We disallow portals in certain parts to simplify the proof since this is allowed in the game but, we will show that if all surfaces were white then this would allow you to bypass the proof. This either changes the topology of the graph or collapses quantifiers into being the same quantifier.

Gaming is a hard job metatheorem 2.a,b,c

Description of each gadget

I define a door as two tiles of deadly water that can't be jumped over. To unlock a door you place a block on it and the door unlocks.

  • $\forall$ there is two doors activated by independent switches
  • $\exists$ is modeled by a sequence of switches with blocks that are deployed and you must put a block for each one.
  • Clause gadgets are cone by allowing companion cubes to travel with you to open doors.
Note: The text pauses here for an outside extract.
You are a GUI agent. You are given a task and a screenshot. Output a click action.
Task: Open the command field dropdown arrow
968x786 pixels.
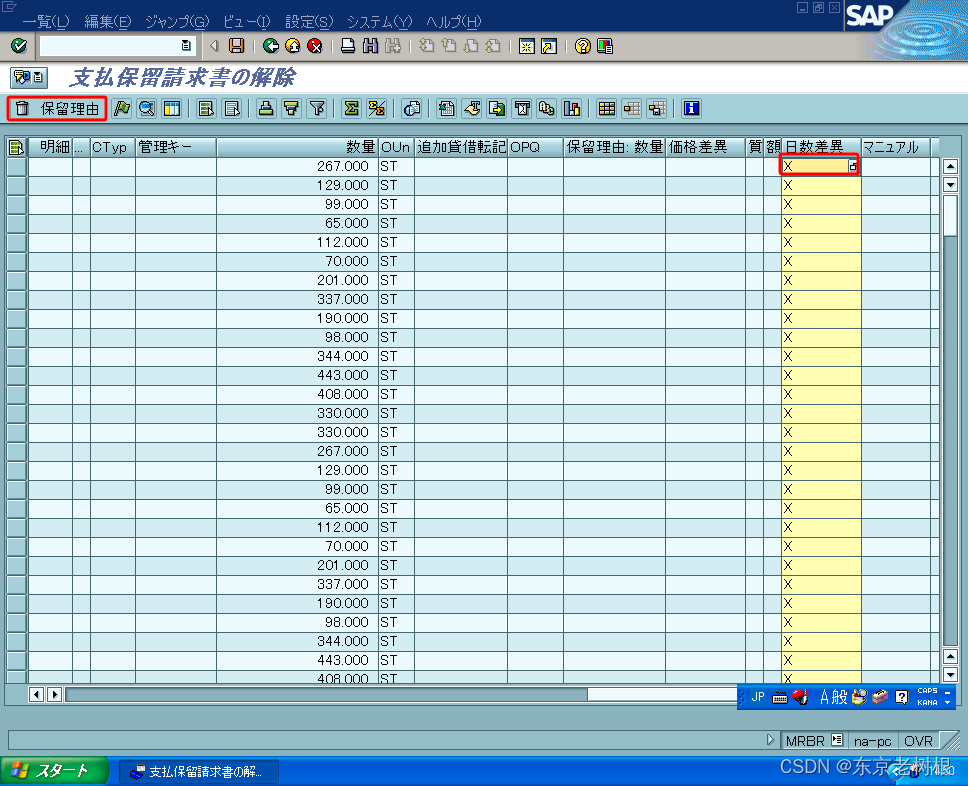point(185,45)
Note that in my proof I have made each quantifier in sections to explicitly show the proof.

Clause Satisfaction

I model clause satisfaction by companion cubes.

Assuming you can always move companion cubes between rooms if one companion cube is with you then the $or$ operation satisfies and you can pass.

Note that each door is dependent on the next one if they are in a line in portal or if they are in one path.

For the reverse operation on 2.a I allow you to portal backwards and have a piston allow you to go up.

Removal of Portal Restriction

If we allow for unrestricted portals and your portal simplifies the problem occurs then this removes quantifiers and sets the variable to be true.

For 2.a and 2.b if there is the ability to shoot a portal past the door then you skip the quantifier.

For 2.c if you allow successful portaling you skip the whole clause.

Further work

What does the physics engine do for computational complexity?